Originally designed for the gaming space, Shapiro says ATI’s Shader Model 3.0, which allows more complex shading and more realistic image rendering, is finding traction in the enterprise space with companies that are heavy CAD users, including customers in the automotive, aerospace and animation spaces.
“There are differences in how people use the machines, but at the end of the day it’s about how fast can you refresh the display with complicated visuals,” says Shapiro. “The consumer and gaming market is much higher-volume and that’s what gets a lot of play, and is intensively competitive in driving the technology and the churn of products.”
Shapiro says the intense competition to win market share in the gaming space, where volumes are extremely high, is driving ATI and its competition to constantly be developing and rolling out faster and better chips, and the benefits are spilling over to the enterprise space.
While the gaming industry is fueling significant hardware advances, it’s through software that the power of that hardware can be harnessed to the benefit of the enterprise. Take Microsoft’s next generation OS, Windows Vista, which is pushing an improved user interface and graphics as a main selling point.

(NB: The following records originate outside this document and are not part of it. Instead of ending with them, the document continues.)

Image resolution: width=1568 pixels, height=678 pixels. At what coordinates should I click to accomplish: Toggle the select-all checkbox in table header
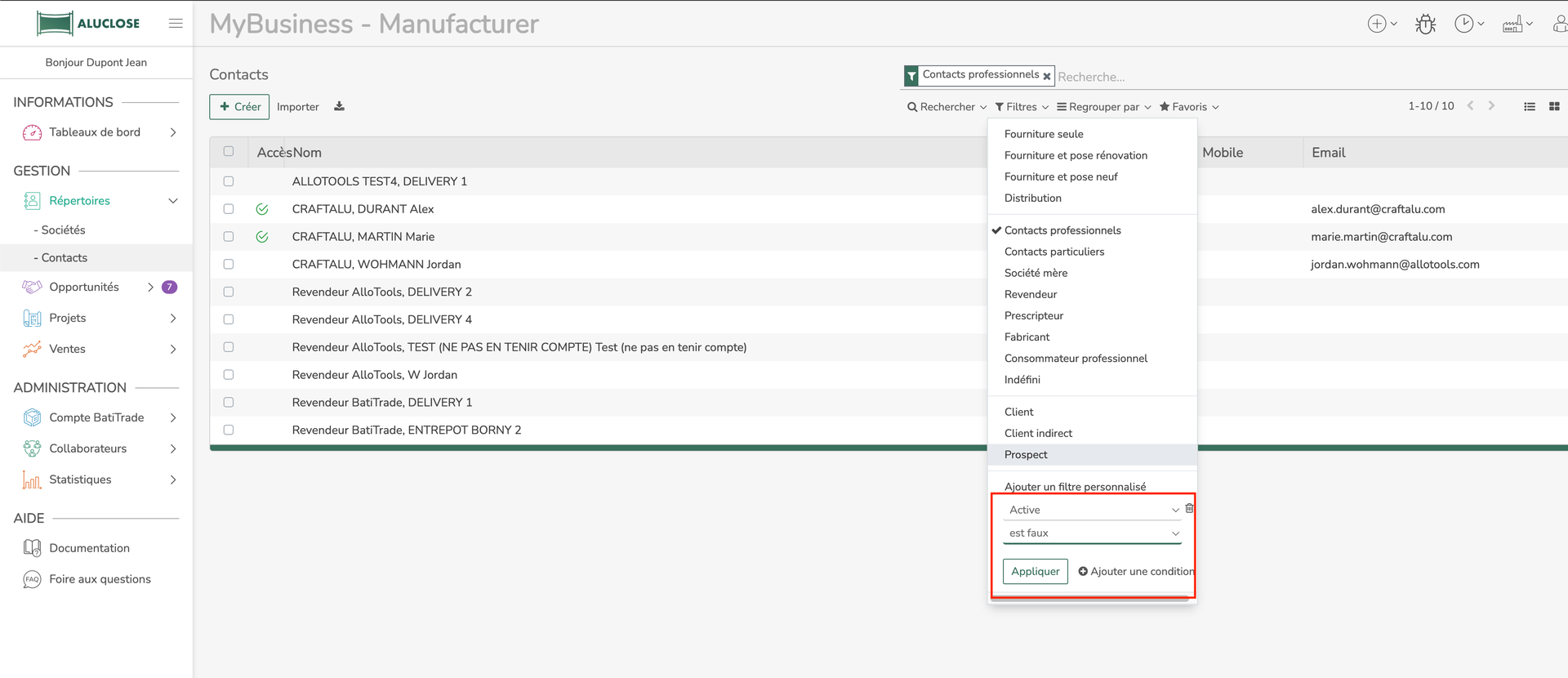[x=229, y=152]
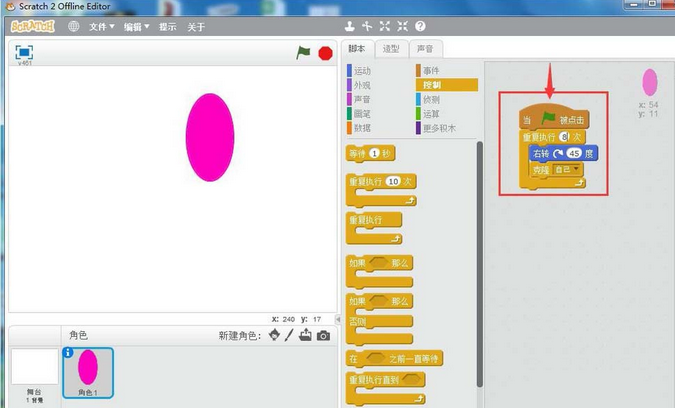Select the 运动 block category

(362, 71)
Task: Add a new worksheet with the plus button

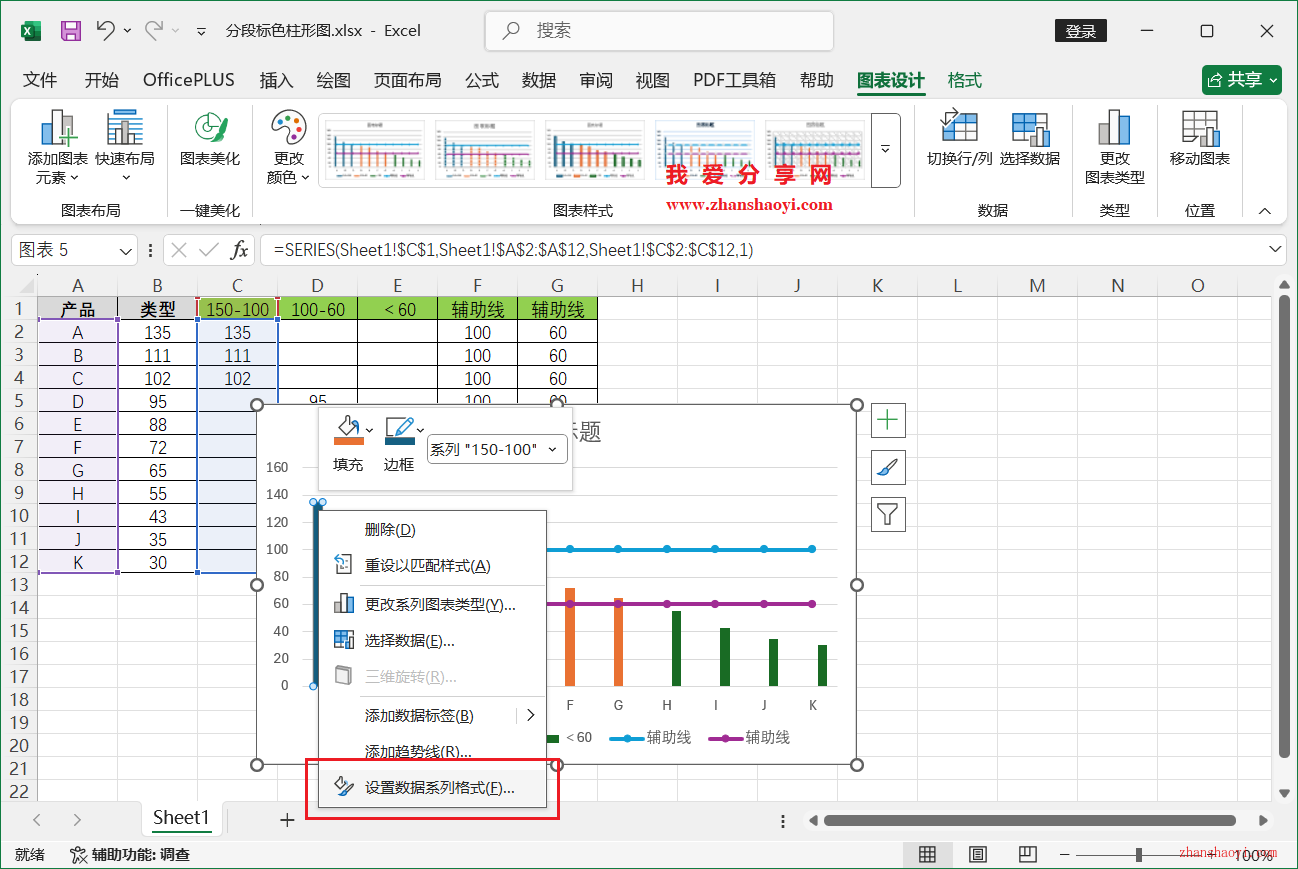Action: pos(287,819)
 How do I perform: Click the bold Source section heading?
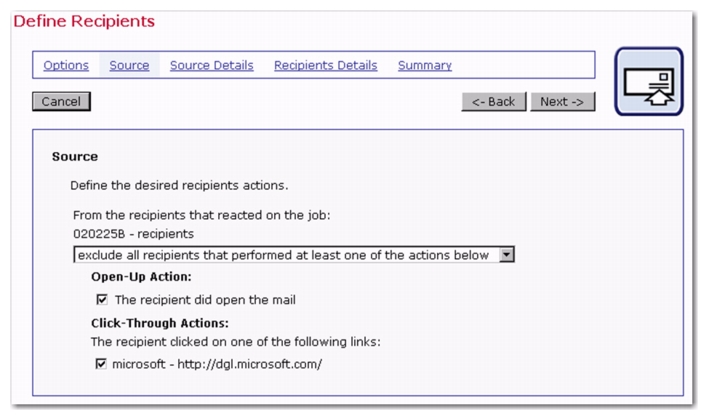point(75,156)
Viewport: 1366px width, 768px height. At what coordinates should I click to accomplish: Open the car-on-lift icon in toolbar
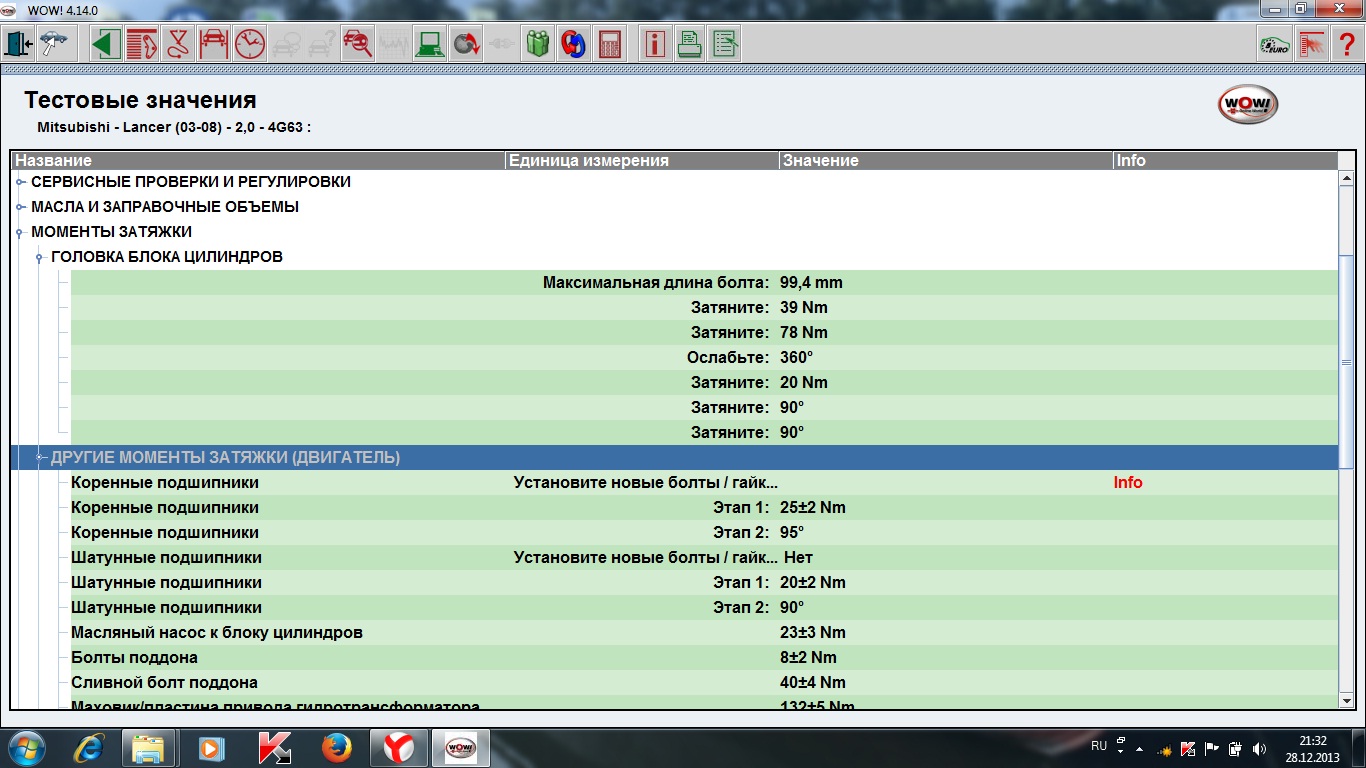pyautogui.click(x=213, y=44)
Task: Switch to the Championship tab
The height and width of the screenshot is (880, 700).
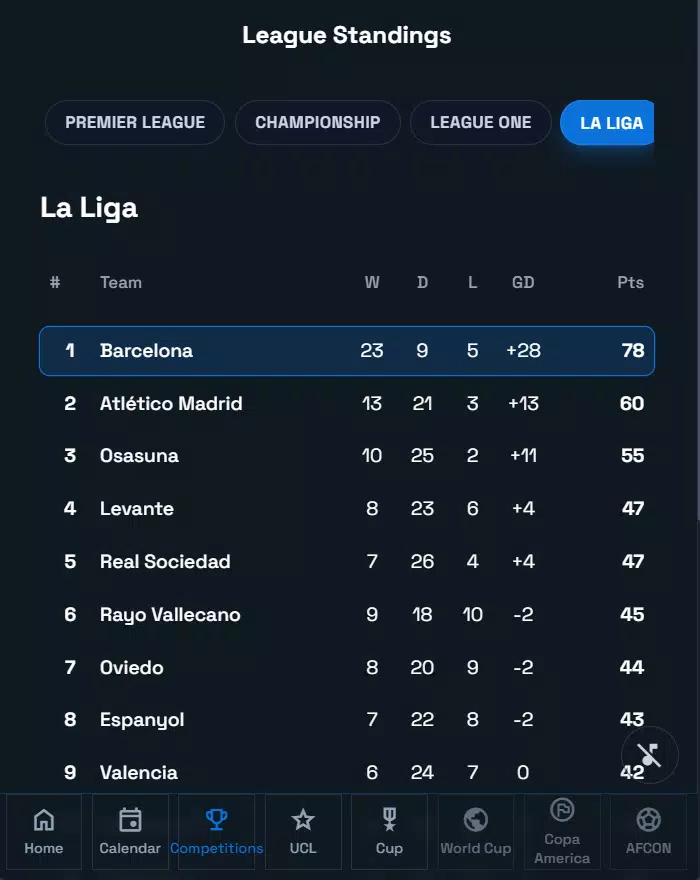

Mike Katchabaw, a computer science professor at the University of Western Ontario in London, says Vista’s rich visualization would not be possible without the gaming industry.
“If you want the slick aspects of the (Vista) interface you need a serious 3D accelerator,” says Katchabaw. “If that hardware was not driven forward by the gaming industry you might not be seeing that kind of stuff on the desktop.”
Jeff Zado, senior product manager for developer solutions at Microsoft Canada, agrees that the gaming industry is pushing the boundaries and limitations of people’s workstations, particularly around graphics and performance. The business and gaming worlds now require core hardware and performance capabilities that software manufacturers can use to drive an improved user interface, and Zado says the business world is benefiting.
“I thing without the gaming industry pushing and basically requiring greater graphics capabilities and greater performance…I don’t think you would have been able to have the same sort of quick adoption (Microsoft is hoping for with Vista),” says Zado.
The UWO’s Katchabaw, who also teaches a course in video game development, says the gaming industry is also beginning to help the enterprise space through a new trend: serious gaming. He says companies are beginning to use gaming technology in areas such as education, health care, the military and in corporate applications like human resources planning.
Katchabaw points to Hazmat: Hotzone, developed in part by Carnegie Mellon University, which is used to help train first responders like police and fire fighters to respond to a hazardous materials situation, such as a biological terrorist attack. Using gaming technology, an attack on a subway station can be simulated. The trainee must rescue the people and clean up the spill safely.
With all the ways the gaming industry is helping to fuel advances in the enterprise space, perhaps companies shouldn’t be too quick to begrudge their employees a quick game of FreeCell on their breaks after all.